◆ HOW TO COMPLETE THIS TASK
Leave the images out, and otherwise write out each entry exactly.

[Opening GIVEN DATA section]

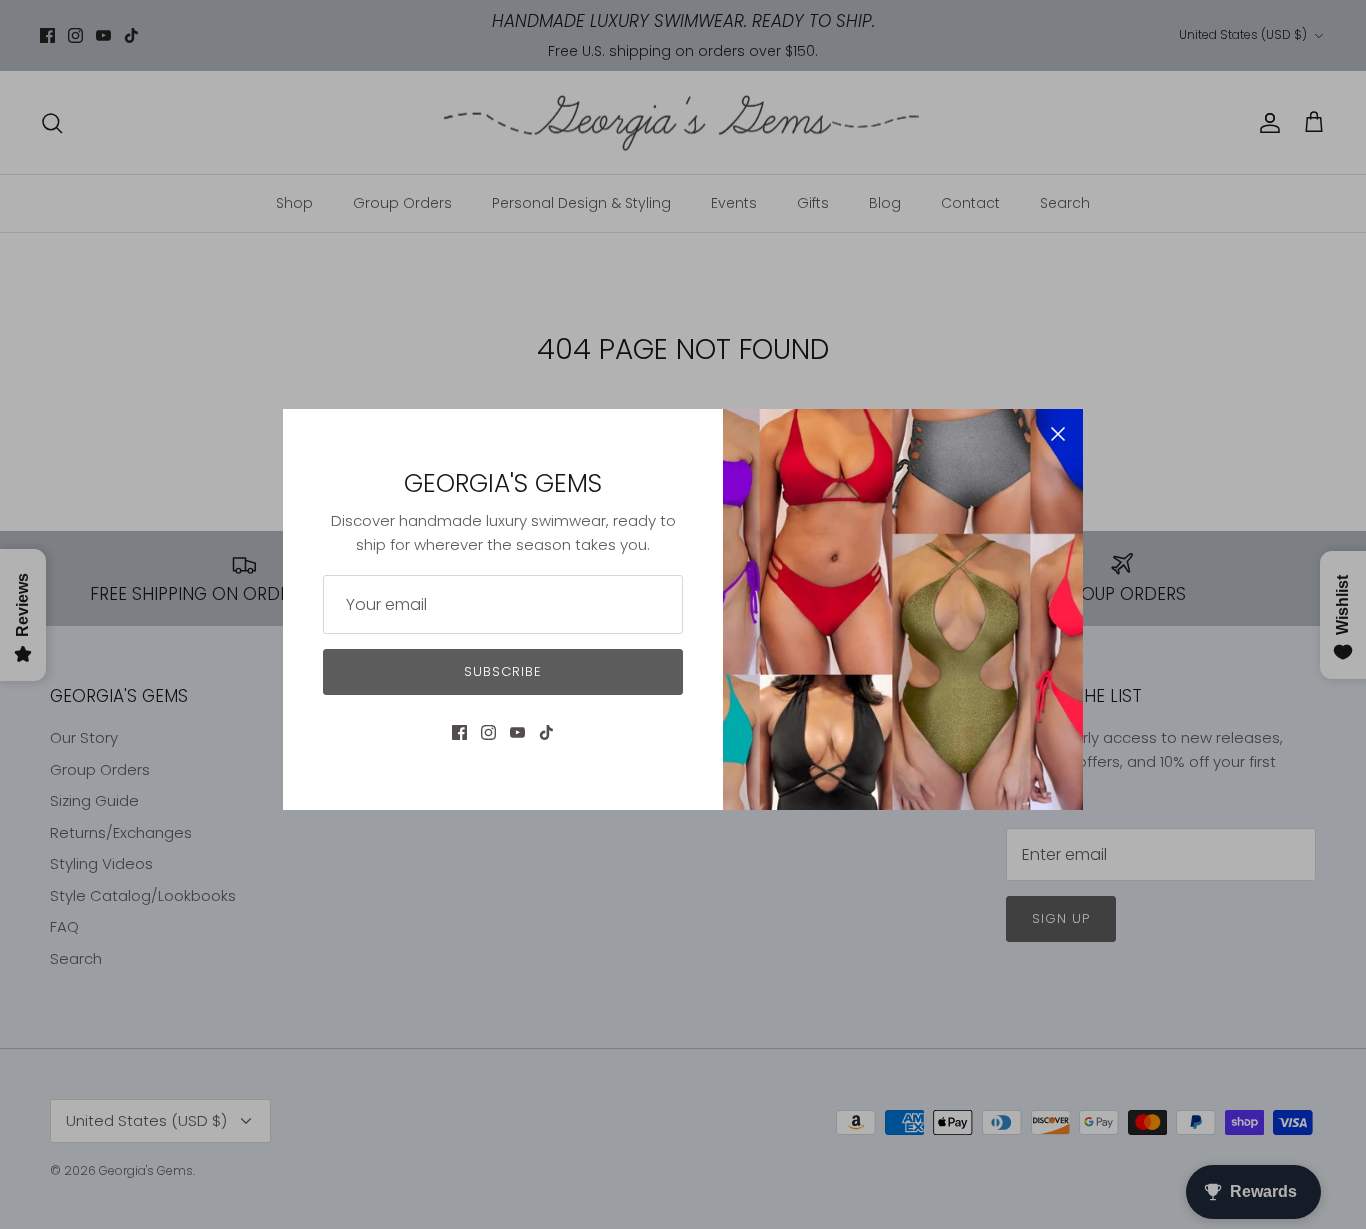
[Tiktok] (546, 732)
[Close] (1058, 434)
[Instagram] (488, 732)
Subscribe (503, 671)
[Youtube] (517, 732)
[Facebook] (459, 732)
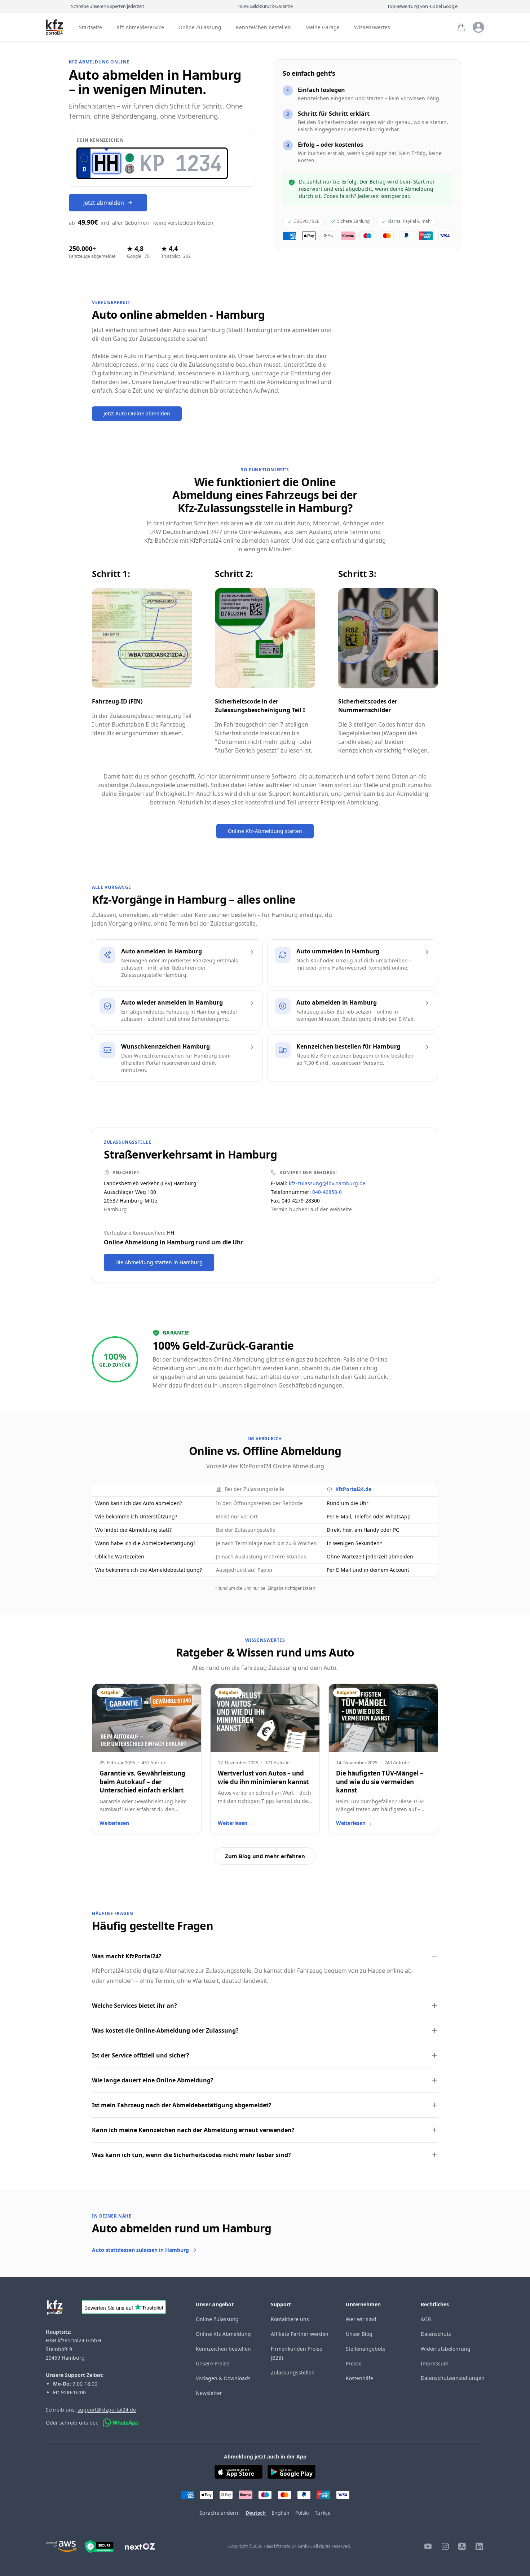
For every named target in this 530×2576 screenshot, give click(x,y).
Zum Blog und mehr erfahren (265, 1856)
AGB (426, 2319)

[Closing GIVEN DATA section]

◆ TASK SOLUTION
[Tiktok] (546, 732)
[Close] (1058, 434)
[Instagram] (488, 732)
Subscribe (503, 671)
[Youtube] (517, 732)
[Facebook] (459, 732)
For every named target in this 530×2576 screenshot, give click(x,y).
Zum Blog und mehr erfahren (265, 1856)
AGB (426, 2319)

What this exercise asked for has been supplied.